Bush to Welcome Gore to White House
Ex-political rivals to meet when Nobel Prize winners are honored at White House.
Nov. 25, 2007 -- Forget the Mideast peace talks. A meeting that may require even greater diplomacy will take place Monday in the Oval Office, when President Bush receives America's Nobel Prize winners — including his one-time rival, Al Gore.
A lot has happened to both men in the seven years since the 2000 election.
The president has faced terrorist attacks, natural disasters, and war; the former vice president left politics to campaign against global warming.
But while Bush saw his popularity plummet, Gore's star has been rising of late — with his Oscar-winning movie "An Inconvenient Truth," and the Nobel Peace Prize for his work on climate change.
So, when they meet in the Oval Office on Monday, will they finally bury the hatchet? Don't bet on it.
"This is going to be a very uncomfortable moment for both of them," says Gore's former campaign manager Donna Brazile. "I think after the president looks at Al Gore and says 'congratulations,' Al Gore will probably depart the room."

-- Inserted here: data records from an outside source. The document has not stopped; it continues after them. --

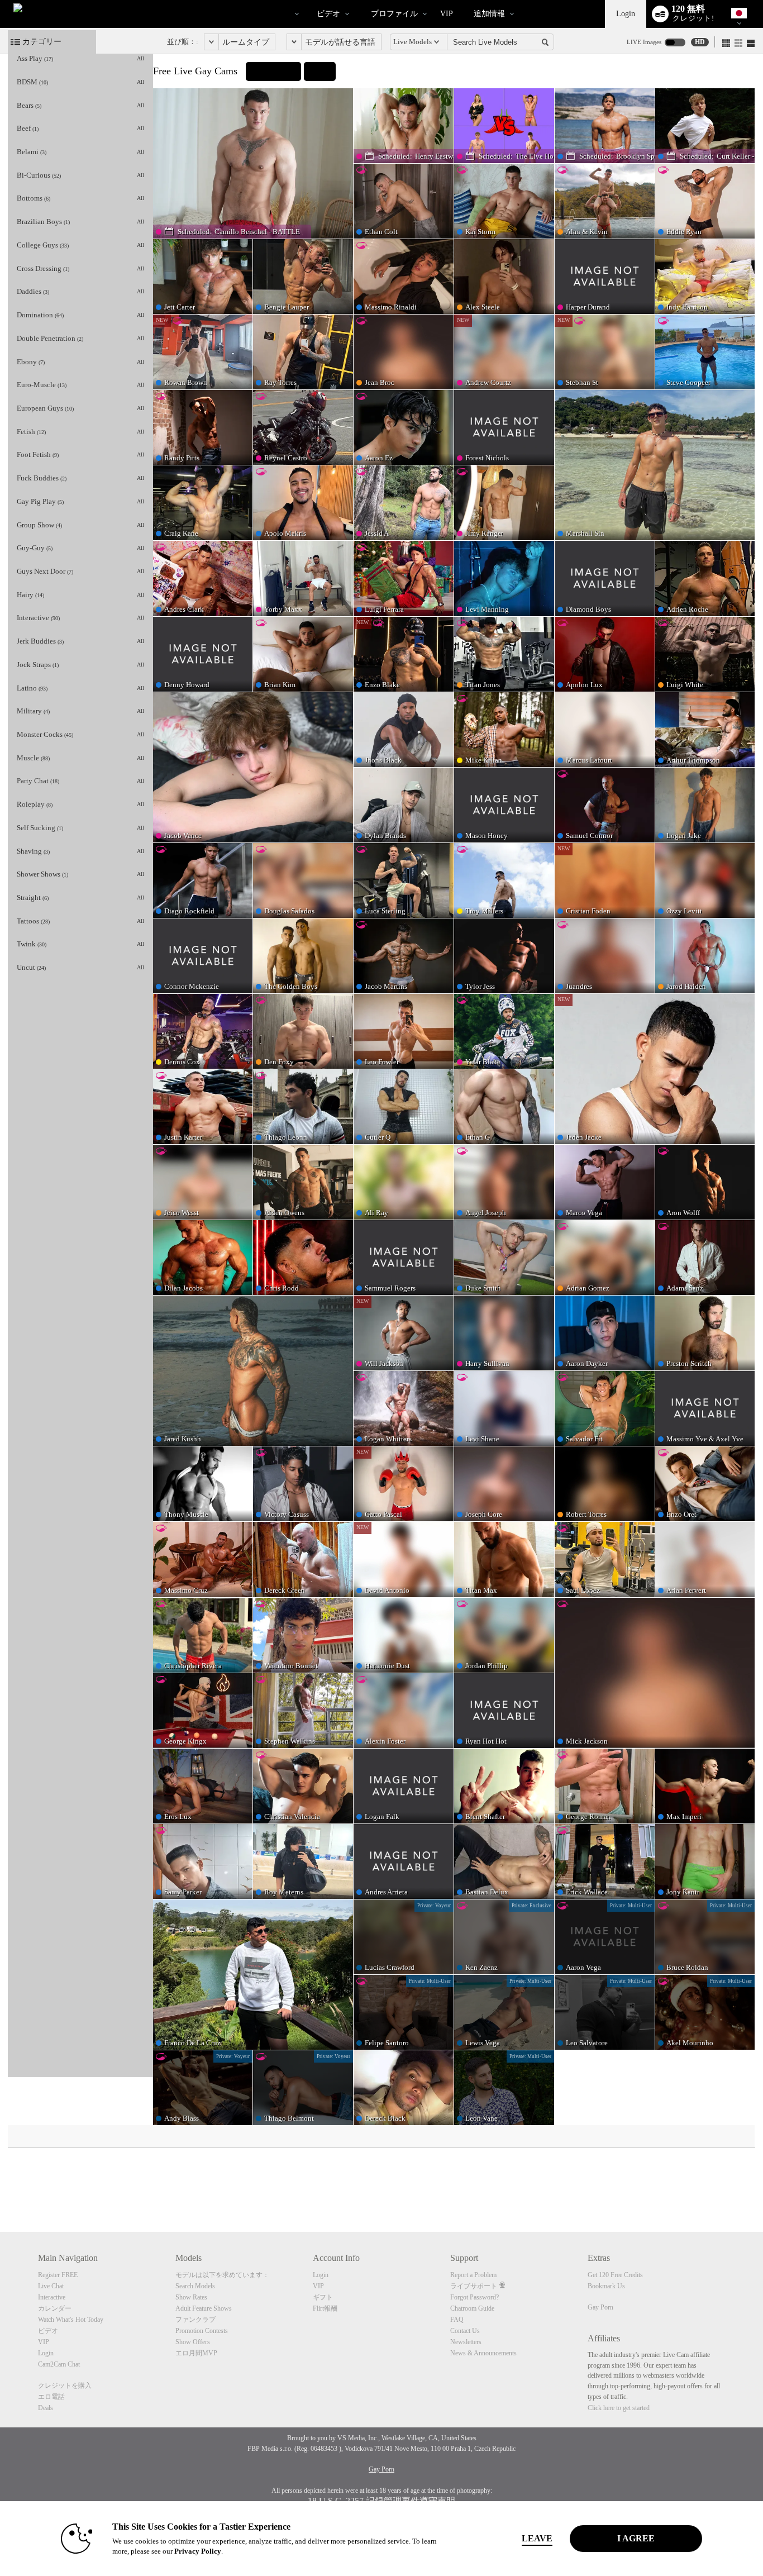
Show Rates (191, 2297)
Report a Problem (473, 2275)
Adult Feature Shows (203, 2308)
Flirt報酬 (325, 2308)
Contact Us (465, 2331)
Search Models (195, 2286)
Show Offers (192, 2342)
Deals (45, 2408)
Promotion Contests (201, 2331)
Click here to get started (619, 2408)
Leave (537, 2538)
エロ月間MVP (196, 2353)
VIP (446, 13)
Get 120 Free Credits (615, 2275)
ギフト (323, 2297)
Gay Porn (600, 2307)
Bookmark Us (606, 2286)
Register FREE (58, 2275)
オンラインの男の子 (255, 13)
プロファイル (394, 13)
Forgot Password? (474, 2297)
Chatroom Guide (472, 2308)
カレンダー (54, 2308)
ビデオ (328, 13)
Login (625, 13)
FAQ (457, 2319)
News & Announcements (483, 2353)
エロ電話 (51, 2397)
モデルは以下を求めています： (222, 2275)
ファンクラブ (195, 2319)
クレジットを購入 (65, 2385)
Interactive (51, 2297)
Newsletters (465, 2342)
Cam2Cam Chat (59, 2364)
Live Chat (51, 2286)
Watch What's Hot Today (70, 2319)
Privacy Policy (197, 2551)
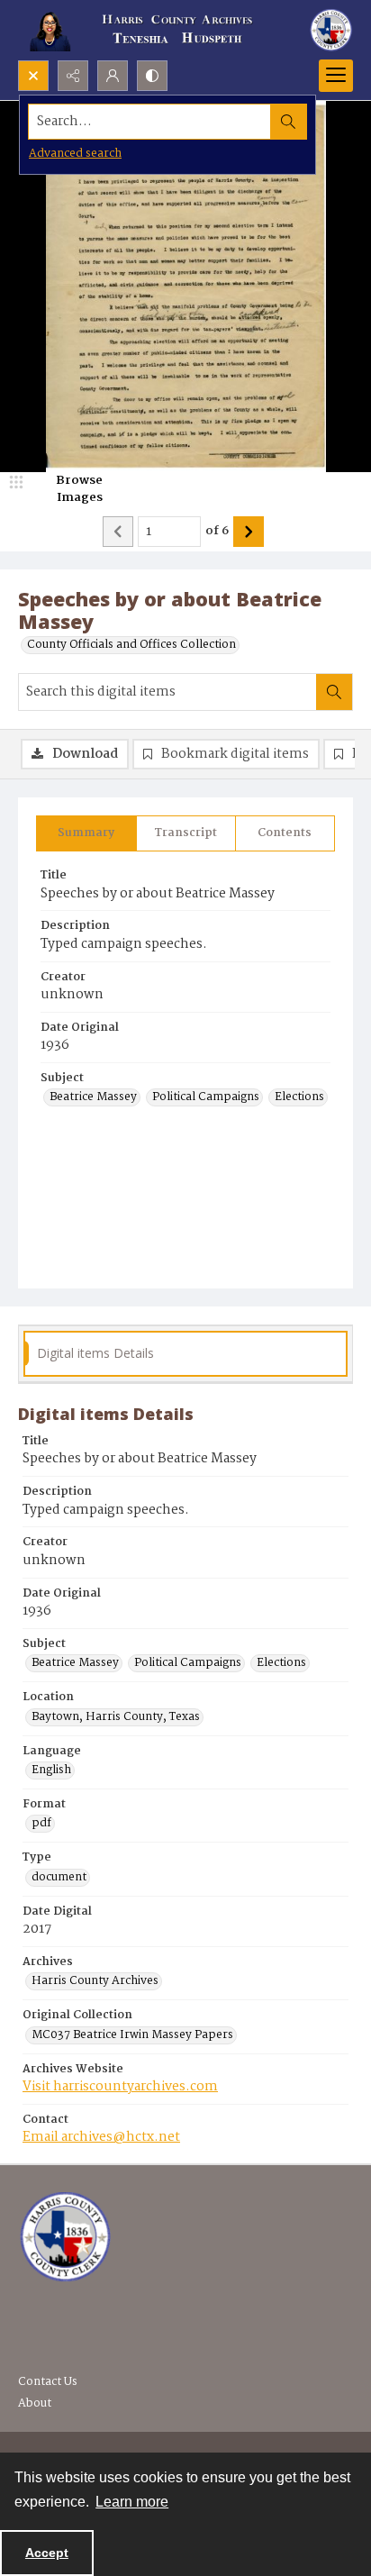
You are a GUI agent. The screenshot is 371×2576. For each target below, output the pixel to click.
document (59, 1878)
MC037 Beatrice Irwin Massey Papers (132, 2035)
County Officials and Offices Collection (131, 645)
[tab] (86, 833)
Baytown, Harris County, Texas (116, 1717)
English (51, 1770)
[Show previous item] (118, 531)
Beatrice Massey (93, 1097)
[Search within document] (334, 692)
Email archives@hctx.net (101, 2137)
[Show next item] (248, 531)
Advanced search (75, 153)
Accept (46, 2552)
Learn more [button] (131, 2501)
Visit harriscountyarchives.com (120, 2087)
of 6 (217, 532)
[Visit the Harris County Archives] (65, 2237)
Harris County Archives (95, 1981)
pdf (41, 1824)
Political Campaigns (205, 1097)
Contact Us (47, 2381)
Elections (299, 1097)
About (34, 2403)
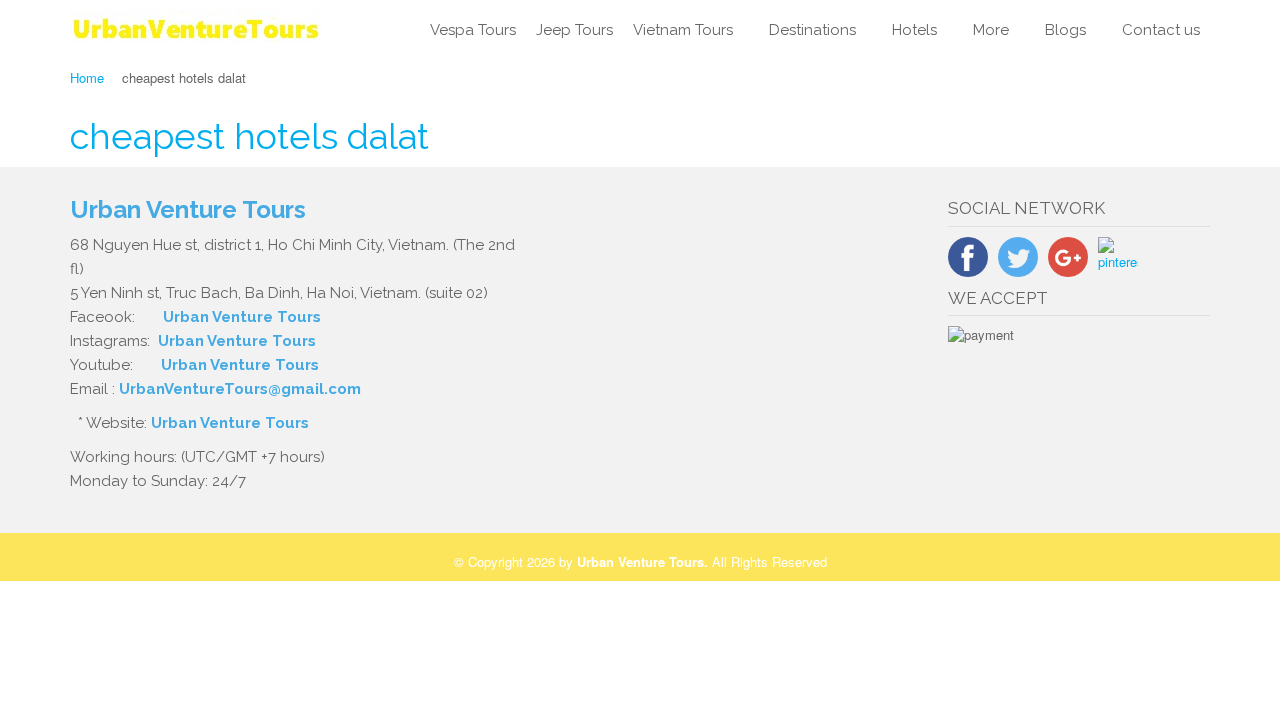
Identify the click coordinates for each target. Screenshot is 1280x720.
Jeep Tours (574, 30)
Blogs (1065, 30)
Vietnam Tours (683, 30)
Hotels (914, 30)
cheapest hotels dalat (249, 136)
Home (87, 77)
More (991, 30)
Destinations (812, 30)
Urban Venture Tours (242, 317)
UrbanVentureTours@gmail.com (240, 389)
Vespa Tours (473, 30)
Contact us (1161, 30)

The two men were dismissive of each other from the start, in a campaign that was fought as much over personality differences as policy.
But their rivalry was sealed by the election's historic outcome — a split between the popular and electoral vote, and a bitter fight over vote counting that went all the way to the Supreme Court.
There was a brief truce after 9/11, when Gore publicly called Bush his commander in chief, and pledged his support.
But in recent years, Gore has not hesitated to criticize the president's leadership. He was an early and vocal critic of the war in Iraq, and he has called Bush the most dishonest president since Richard Nixon. In his latest book "An Assault on Reason," he accuses the president of repeatedly breaking the law.
Bush, reflecting the stature of his office, has been more restrained. But his spokesmen have taken shots over the years, calling Gore a hypocrite, and saying, "it's not an effective use of time to pay much attention to what he says."
After Gore won the Nobel Peace Prize, the official White House comment was a chilly "We're sure the vice president is thrilled."
Of course, even bitter political rivals often form friendships later in life. Look at John Adams and Thomas Jefferson — or Bush's father and Bill Clinton.
"I remember George Bush Sr. saying to me at one point, 'I can't imagine Bill Clinton and I will ever work together the way that Gerry Ford and Jimmy Carter do,'" says ABC political analyst Cokie Roberts. "And now, they are."
In the case of these two rivals, however, it might take a while.